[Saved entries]

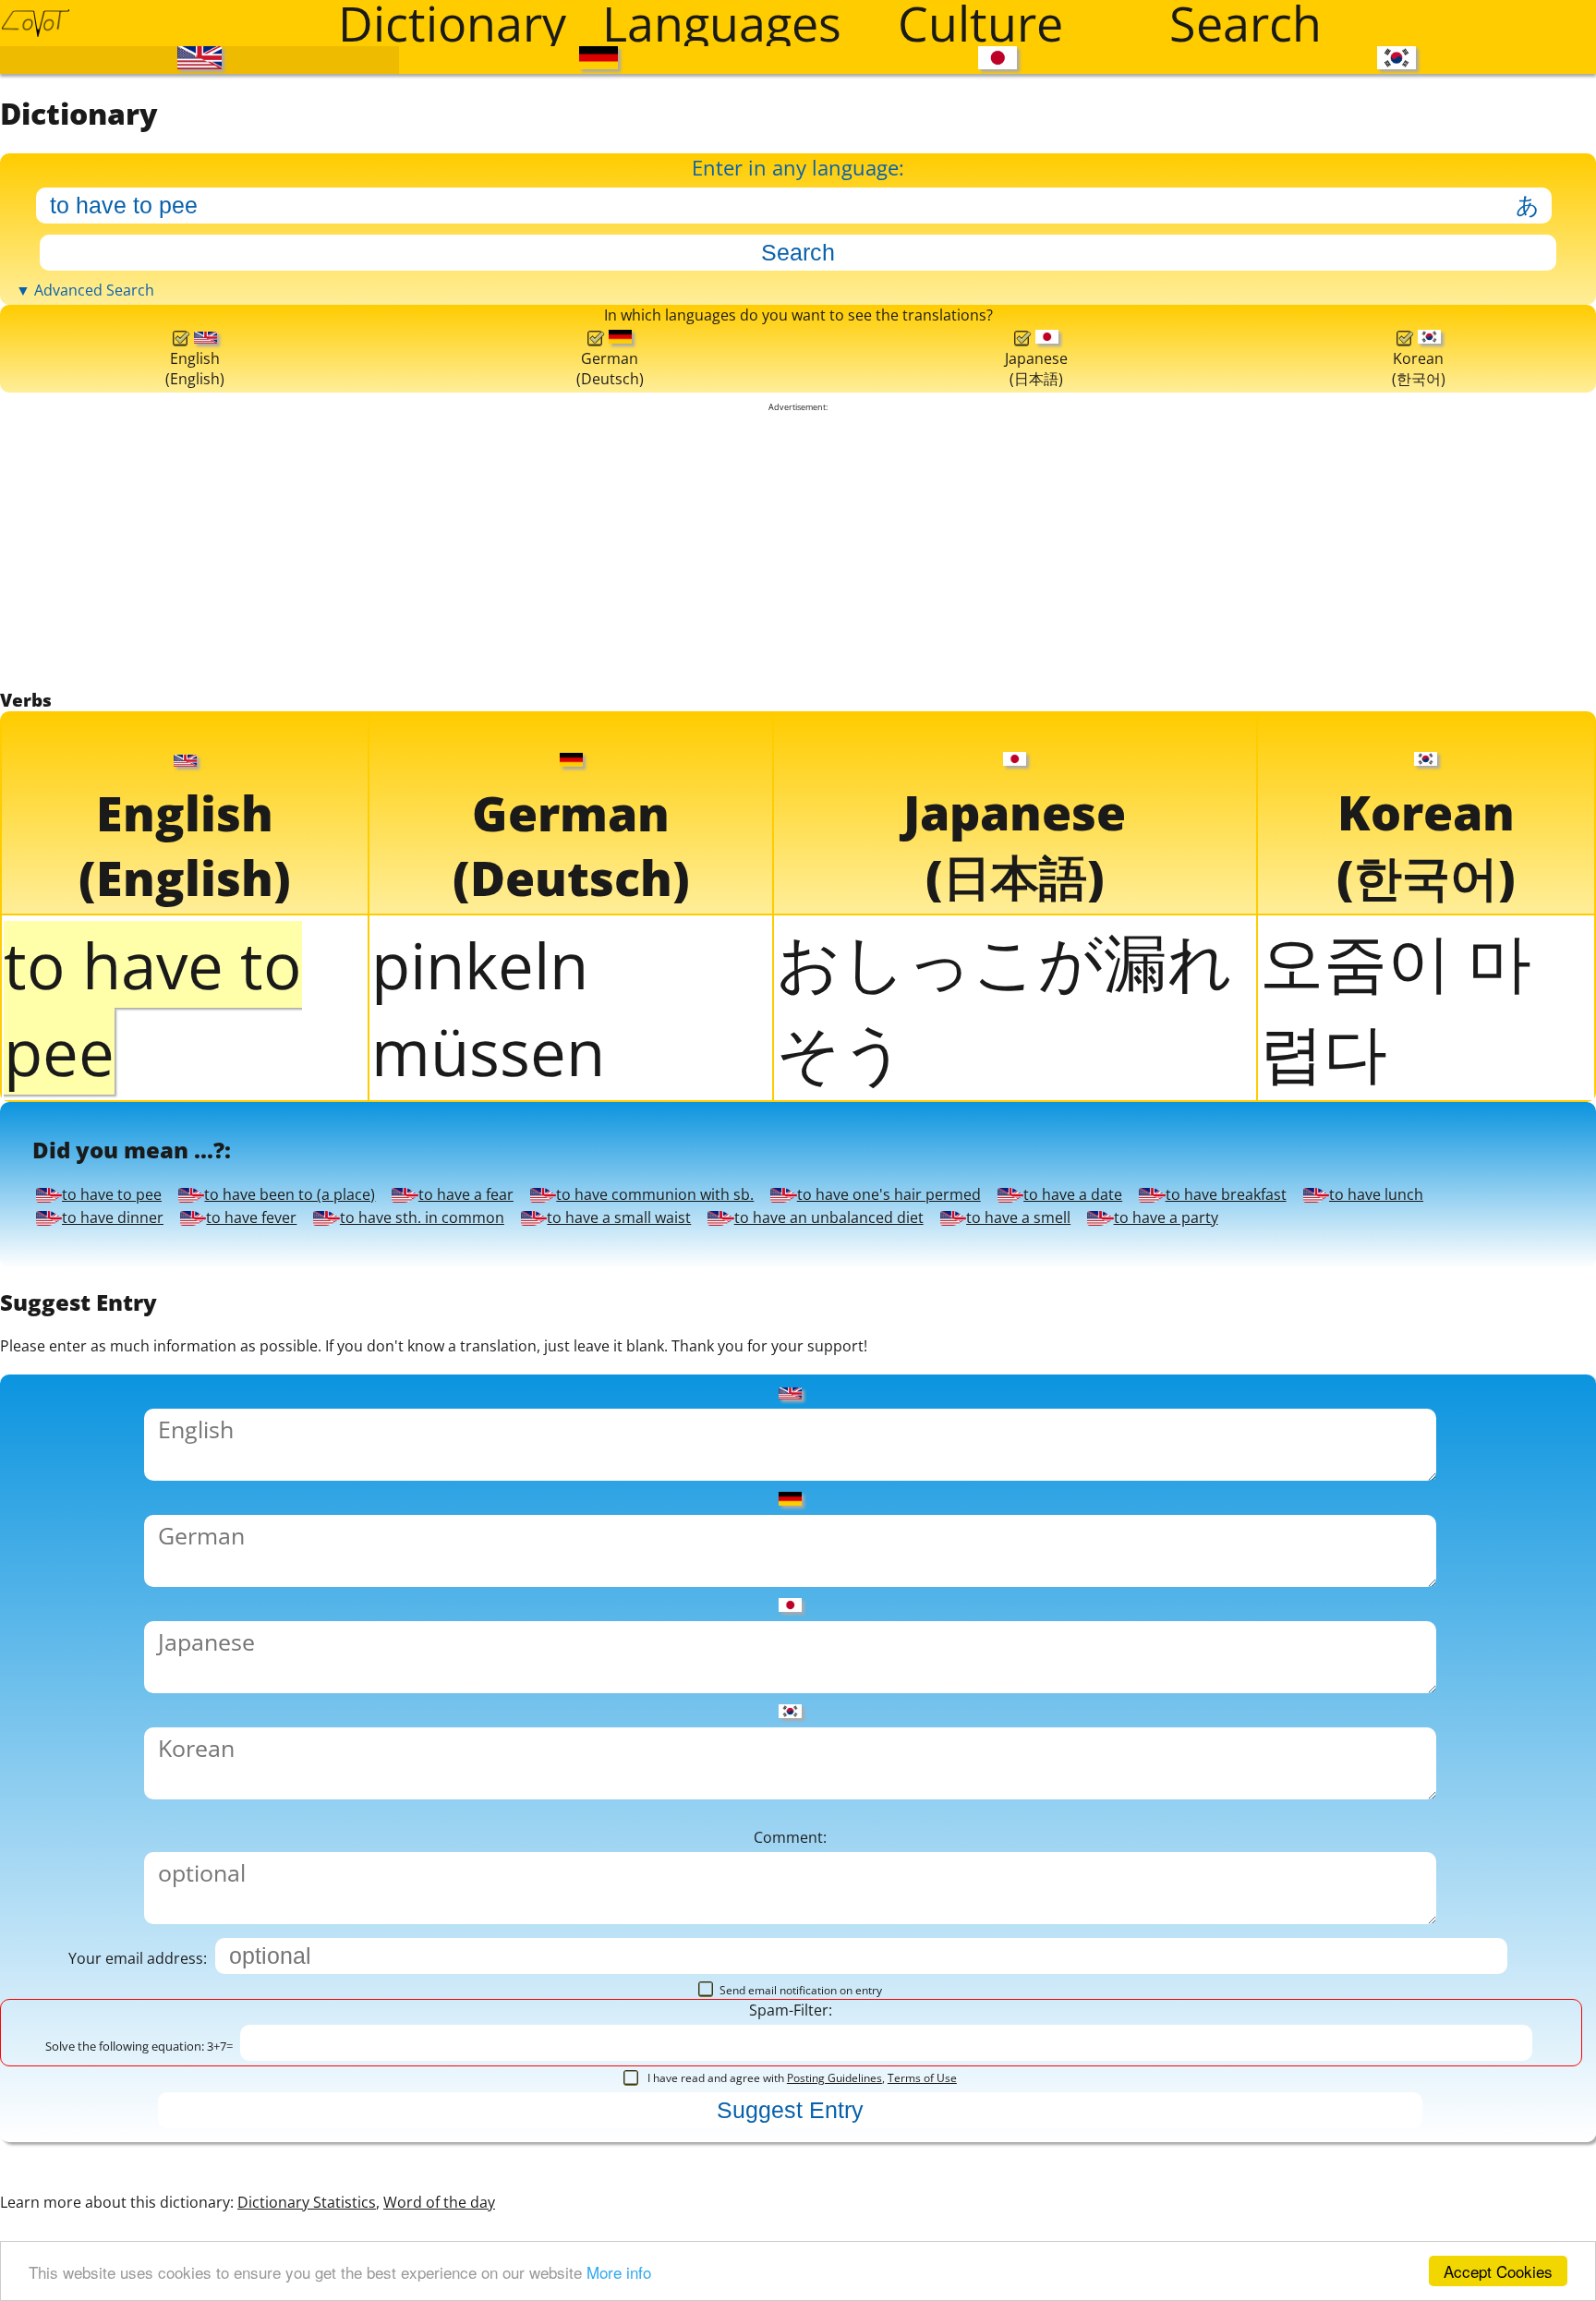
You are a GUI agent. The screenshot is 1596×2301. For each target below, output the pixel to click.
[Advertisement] (798, 1164)
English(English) (193, 925)
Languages (721, 23)
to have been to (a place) (825, 2088)
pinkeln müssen (488, 1687)
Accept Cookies (1498, 2271)
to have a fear (239, 2164)
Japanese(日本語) (1032, 923)
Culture (980, 23)
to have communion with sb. (859, 2164)
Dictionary (452, 23)
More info (618, 2271)
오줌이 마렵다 (1395, 1685)
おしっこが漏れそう (1004, 1685)
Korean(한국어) (1417, 923)
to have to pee (247, 2088)
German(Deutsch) (605, 925)
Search (1245, 23)
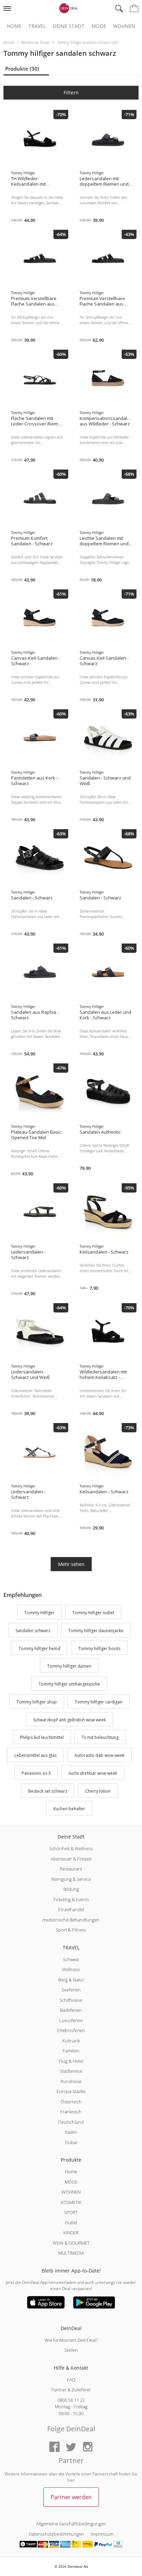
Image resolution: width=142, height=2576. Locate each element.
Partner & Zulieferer (71, 2390)
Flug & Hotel (71, 2061)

--- REQUIRED ACTION ---
Output must match the lines from the start of the records above through the line that contains "to have to pee (247, 2088)", exactly and with every picture removed.

--- EXERCISE SOLUTION ---
You are a GUI agent. The screenshot is 1596×2301. For each target below, output the pixel to click.
[Advertisement] (798, 1164)
English(English) (193, 925)
Languages (721, 23)
to have been to (a place) (825, 2088)
pinkeln müssen (488, 1687)
Accept Cookies (1498, 2271)
to have a fear (239, 2164)
Japanese(日本語) (1032, 923)
Culture (980, 23)
to have communion with sb. (859, 2164)
Dictionary (452, 23)
More info (618, 2271)
오줌이 마렵다 (1395, 1685)
おしっこが漏れそう (1004, 1685)
Korean(한국어) (1417, 923)
to have to pee (247, 2088)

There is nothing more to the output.